### WORK ORDER
Your answer should be a single number: how many lines of the material below contain "Open".

━━━━━ SOURCE MATERIAL

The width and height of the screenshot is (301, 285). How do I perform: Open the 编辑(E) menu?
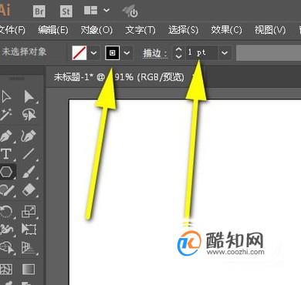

━━━━━━━━━━
━━━━━ SOURCE MATERIAL

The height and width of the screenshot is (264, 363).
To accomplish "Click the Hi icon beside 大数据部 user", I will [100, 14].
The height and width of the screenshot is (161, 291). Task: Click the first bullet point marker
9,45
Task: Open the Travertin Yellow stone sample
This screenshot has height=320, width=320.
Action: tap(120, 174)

━━━━━━━━━━

### RESULT OF THIS TASK
2